Although the commercial products of whales have contributed largely to the comfort and welfare of the civilized world for over a thousand years, never have the animals been of greater economic importance than they are today.

It is true that the magnificent fleet of ships which had its birth in the New England States has passed away, and that the smoke of cotton-mills now drifts over the famous old city of New Bedford where once the harbor was filled with the towering masts of scores of whaling vessels.

But as one chapter of whaling history closed another opened and the scene shifted to Norway where Tønsberg, a little city in Christiania Bay, has become the Alpha and Omega of the modern whaling alphabet. It was there, in 1864, that Svend Foyn invented the harpoon-gun and brought into existence the sturdy little steamships which were destined to take the place of New England’s fleet, destroyed by the Confederate raiders during the Civil War.

Although despised by the “deep-water” whalers of New Bedford, nevertheless shore whaling has rapidly grown into a world industry which today, in the height of its prosperity, yields a revenue of nearly $70,000,000 a year.

In the old days only three species, the sperm, bowhead and right whale, were hunted and until Svend Foyn invented the harpoon-gun the fin whales, of less commercial value, were seldom captured. Their yield of oil was so small, and the whalebone so short and coarse, that if these products alone were utilized they were not worth the trouble of killing. Moreover, the great speed of the animals in the water and their tendency to sink when dead made them unacceptable to the men who hunted in a small boat with a hand harpoon and lance.

With the development of steam whalers the situation was changed, for they made possible the capture of “finners” in sufficient numbers to warrant the erection of stations at certain points on the shore, near the feeding grounds of the animals, where the huge carcasses could be brought in and converted into commercial products.

The perfection of the harpoon-gun and steam whale ships came only after long discouragement and persistent effort upon the part of Svend Foyn.
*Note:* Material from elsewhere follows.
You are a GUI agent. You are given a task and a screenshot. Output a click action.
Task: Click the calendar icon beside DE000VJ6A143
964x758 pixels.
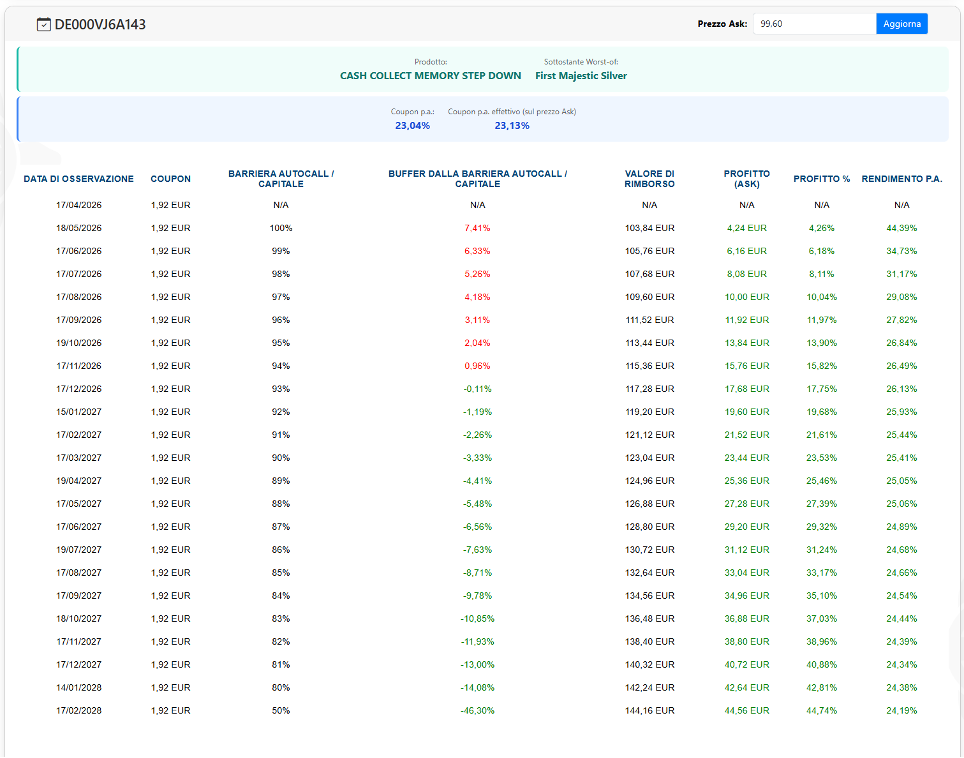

Foyn was born in Tønsberg in 1809, and died there in 1894. He went to sea at fourteen in the merchant service and later entered the sealing fleet where he eventually made considerable money. It was while sealing that he conceived the idea of capturing the fin whales with a bomb harpoon, and 360,000 kronen were spent in experimenting before he succeeded in building a suitable gun and vessel.

In 1864 he went to Finmark for the first time in the small ship Spes et Fides, but caught nothing and was equally unsuccessful in the two following years. In 1867 he secured the first whales at Vardö, in Varangerfjord, and the next season killed 30. In 1869 he went north with two ships but got only 17 whales, and in 1870 only 36. It was in this year that at Kirkeö the first factory for converting whale flesh into guano, or fertilizer, was built and successfully operated. Foyn’s best years were between 1871 and 1880, when 506 whales were killed, having a value of about 2,000,000 kronen.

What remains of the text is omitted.